## start Data lines
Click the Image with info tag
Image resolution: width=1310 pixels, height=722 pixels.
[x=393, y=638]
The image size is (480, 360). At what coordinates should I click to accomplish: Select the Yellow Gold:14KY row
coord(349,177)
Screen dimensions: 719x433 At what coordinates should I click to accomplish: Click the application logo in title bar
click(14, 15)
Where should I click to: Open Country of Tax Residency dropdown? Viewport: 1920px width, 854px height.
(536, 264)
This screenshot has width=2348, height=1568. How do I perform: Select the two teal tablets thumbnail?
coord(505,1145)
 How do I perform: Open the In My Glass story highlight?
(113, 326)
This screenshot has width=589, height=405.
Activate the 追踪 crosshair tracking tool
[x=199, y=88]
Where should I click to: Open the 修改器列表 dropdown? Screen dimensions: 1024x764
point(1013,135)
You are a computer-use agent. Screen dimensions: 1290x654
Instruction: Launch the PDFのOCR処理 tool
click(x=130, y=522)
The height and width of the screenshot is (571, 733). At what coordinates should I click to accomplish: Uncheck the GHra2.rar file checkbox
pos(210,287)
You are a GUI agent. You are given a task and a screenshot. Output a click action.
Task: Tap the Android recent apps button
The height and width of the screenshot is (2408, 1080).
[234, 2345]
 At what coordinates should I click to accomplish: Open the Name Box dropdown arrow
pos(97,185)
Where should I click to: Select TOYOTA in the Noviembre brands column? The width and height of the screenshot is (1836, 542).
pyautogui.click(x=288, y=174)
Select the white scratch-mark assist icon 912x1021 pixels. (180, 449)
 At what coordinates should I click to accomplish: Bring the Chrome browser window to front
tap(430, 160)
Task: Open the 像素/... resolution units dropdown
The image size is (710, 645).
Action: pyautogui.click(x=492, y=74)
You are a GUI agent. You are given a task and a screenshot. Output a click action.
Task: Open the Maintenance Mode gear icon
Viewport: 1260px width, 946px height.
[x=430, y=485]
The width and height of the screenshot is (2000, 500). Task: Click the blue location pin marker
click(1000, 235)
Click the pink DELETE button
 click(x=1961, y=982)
## end Data lines
Copy the items verbatim, starting at the line that contains "This screenshot has width=2348, height=1568." and continuing through the end of the items.

→ **Task response**
This screenshot has width=2348, height=1568. How do I perform: Select the two teal tablets thumbnail?
coord(505,1145)
 How do I perform: Open the In My Glass story highlight?
(113, 326)
This screenshot has width=589, height=405.
Activate the 追踪 crosshair tracking tool
[x=199, y=88]
Where should I click to: Open the 修改器列表 dropdown? Screen dimensions: 1024x764
point(1013,135)
You are a computer-use agent. Screen dimensions: 1290x654
Instruction: Launch the PDFのOCR処理 tool
click(x=130, y=522)
The height and width of the screenshot is (571, 733). At what coordinates should I click to accomplish: Uncheck the GHra2.rar file checkbox
pos(210,287)
You are a GUI agent. You are given a task and a screenshot. Output a click action.
Task: Tap the Android recent apps button
The height and width of the screenshot is (2408, 1080).
[234, 2345]
 At what coordinates should I click to accomplish: Open the Name Box dropdown arrow
pos(97,185)
Where should I click to: Select TOYOTA in the Noviembre brands column? The width and height of the screenshot is (1836, 542).
pyautogui.click(x=288, y=174)
Select the white scratch-mark assist icon 912x1021 pixels. (180, 449)
 At what coordinates should I click to accomplish: Bring the Chrome browser window to front
tap(430, 160)
Task: Open the 像素/... resolution units dropdown
The image size is (710, 645).
Action: pyautogui.click(x=492, y=74)
You are a GUI agent. You are given a task and a screenshot. Output a click action.
Task: Open the Maintenance Mode gear icon
Viewport: 1260px width, 946px height.
[x=430, y=485]
The width and height of the screenshot is (2000, 500). Task: Click the blue location pin marker
click(1000, 235)
Click the pink DELETE button
 click(x=1961, y=982)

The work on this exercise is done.